## WORK REQUEST
Below are some entries; write out each one of them exactly.

## INPUT DATA

BEGIN

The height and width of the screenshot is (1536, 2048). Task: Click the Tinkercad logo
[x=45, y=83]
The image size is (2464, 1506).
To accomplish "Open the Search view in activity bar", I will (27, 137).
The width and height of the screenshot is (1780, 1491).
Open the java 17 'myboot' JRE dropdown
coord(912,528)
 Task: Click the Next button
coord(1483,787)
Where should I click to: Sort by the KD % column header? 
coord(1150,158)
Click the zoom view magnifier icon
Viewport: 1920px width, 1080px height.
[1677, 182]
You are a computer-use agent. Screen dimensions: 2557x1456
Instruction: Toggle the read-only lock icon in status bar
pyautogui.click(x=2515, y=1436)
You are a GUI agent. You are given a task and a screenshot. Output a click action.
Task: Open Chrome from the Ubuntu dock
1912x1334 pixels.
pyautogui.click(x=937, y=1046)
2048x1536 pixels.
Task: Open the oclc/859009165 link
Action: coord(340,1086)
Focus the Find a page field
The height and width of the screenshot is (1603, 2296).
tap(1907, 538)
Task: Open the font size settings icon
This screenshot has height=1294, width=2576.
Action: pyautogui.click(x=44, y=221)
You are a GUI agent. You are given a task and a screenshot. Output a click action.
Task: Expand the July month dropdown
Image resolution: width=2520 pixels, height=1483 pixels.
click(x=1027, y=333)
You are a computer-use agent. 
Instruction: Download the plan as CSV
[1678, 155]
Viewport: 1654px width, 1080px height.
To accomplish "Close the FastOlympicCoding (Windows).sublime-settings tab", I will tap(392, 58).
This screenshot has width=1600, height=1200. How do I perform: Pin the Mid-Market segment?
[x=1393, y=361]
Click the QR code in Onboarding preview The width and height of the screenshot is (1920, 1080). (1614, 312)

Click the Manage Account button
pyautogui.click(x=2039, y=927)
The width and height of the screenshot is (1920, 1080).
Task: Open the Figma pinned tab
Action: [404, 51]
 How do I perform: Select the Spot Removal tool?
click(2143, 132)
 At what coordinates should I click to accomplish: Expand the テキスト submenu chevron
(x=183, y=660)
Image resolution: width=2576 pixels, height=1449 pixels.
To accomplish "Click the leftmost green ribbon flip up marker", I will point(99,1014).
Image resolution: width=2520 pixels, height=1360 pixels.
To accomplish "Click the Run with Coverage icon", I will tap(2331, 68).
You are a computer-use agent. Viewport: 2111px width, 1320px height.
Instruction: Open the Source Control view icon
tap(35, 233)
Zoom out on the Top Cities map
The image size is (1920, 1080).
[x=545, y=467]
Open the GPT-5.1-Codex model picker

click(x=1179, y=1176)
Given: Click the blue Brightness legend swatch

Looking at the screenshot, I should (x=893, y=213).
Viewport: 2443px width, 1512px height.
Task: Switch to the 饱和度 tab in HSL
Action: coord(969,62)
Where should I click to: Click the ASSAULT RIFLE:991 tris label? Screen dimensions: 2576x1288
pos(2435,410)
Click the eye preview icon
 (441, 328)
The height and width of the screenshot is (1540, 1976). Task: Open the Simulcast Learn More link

END

## YOUR SOLUTION
The height and width of the screenshot is (1536, 2048). Task: Click the Tinkercad logo
[x=45, y=83]
The image size is (2464, 1506).
To accomplish "Open the Search view in activity bar", I will (27, 137).
The width and height of the screenshot is (1780, 1491).
Open the java 17 'myboot' JRE dropdown
coord(912,528)
 Task: Click the Next button
coord(1483,787)
Where should I click to: Sort by the KD % column header? 
coord(1150,158)
Click the zoom view magnifier icon
Viewport: 1920px width, 1080px height.
[1677, 182]
You are a computer-use agent. Screen dimensions: 2557x1456
Instruction: Toggle the read-only lock icon in status bar
pyautogui.click(x=2515, y=1436)
You are a GUI agent. You are given a task and a screenshot. Output a click action.
Task: Open Chrome from the Ubuntu dock
1912x1334 pixels.
pyautogui.click(x=937, y=1046)
2048x1536 pixels.
Task: Open the oclc/859009165 link
Action: coord(340,1086)
Focus the Find a page field
The height and width of the screenshot is (1603, 2296).
tap(1907, 538)
Task: Open the font size settings icon
This screenshot has height=1294, width=2576.
Action: pyautogui.click(x=44, y=221)
You are a GUI agent. You are given a task and a screenshot. Output a click action.
Task: Expand the July month dropdown
Image resolution: width=2520 pixels, height=1483 pixels.
click(x=1027, y=333)
You are a computer-use agent. 
Instruction: Download the plan as CSV
[1678, 155]
Viewport: 1654px width, 1080px height.
To accomplish "Close the FastOlympicCoding (Windows).sublime-settings tab", I will tap(392, 58).
This screenshot has width=1600, height=1200. How do I perform: Pin the Mid-Market segment?
[x=1393, y=361]
Click the QR code in Onboarding preview The width and height of the screenshot is (1920, 1080). (1614, 312)

Click the Manage Account button
pyautogui.click(x=2039, y=927)
The width and height of the screenshot is (1920, 1080).
Task: Open the Figma pinned tab
Action: [404, 51]
 How do I perform: Select the Spot Removal tool?
click(2143, 132)
 At what coordinates should I click to accomplish: Expand the テキスト submenu chevron
(x=183, y=660)
Image resolution: width=2576 pixels, height=1449 pixels.
To accomplish "Click the leftmost green ribbon flip up marker", I will point(99,1014).
Image resolution: width=2520 pixels, height=1360 pixels.
To accomplish "Click the Run with Coverage icon", I will tap(2331, 68).
You are a computer-use agent. Viewport: 2111px width, 1320px height.
Instruction: Open the Source Control view icon
tap(35, 233)
Zoom out on the Top Cities map
The image size is (1920, 1080).
[x=545, y=467]
Open the GPT-5.1-Codex model picker

click(x=1179, y=1176)
Given: Click the blue Brightness legend swatch

Looking at the screenshot, I should (x=893, y=213).
Viewport: 2443px width, 1512px height.
Task: Switch to the 饱和度 tab in HSL
Action: coord(969,62)
Where should I click to: Click the ASSAULT RIFLE:991 tris label? Screen dimensions: 2576x1288
pos(2435,410)
Click the eye preview icon
 (441, 328)
The height and width of the screenshot is (1540, 1976). Task: Open the Simulcast Learn More link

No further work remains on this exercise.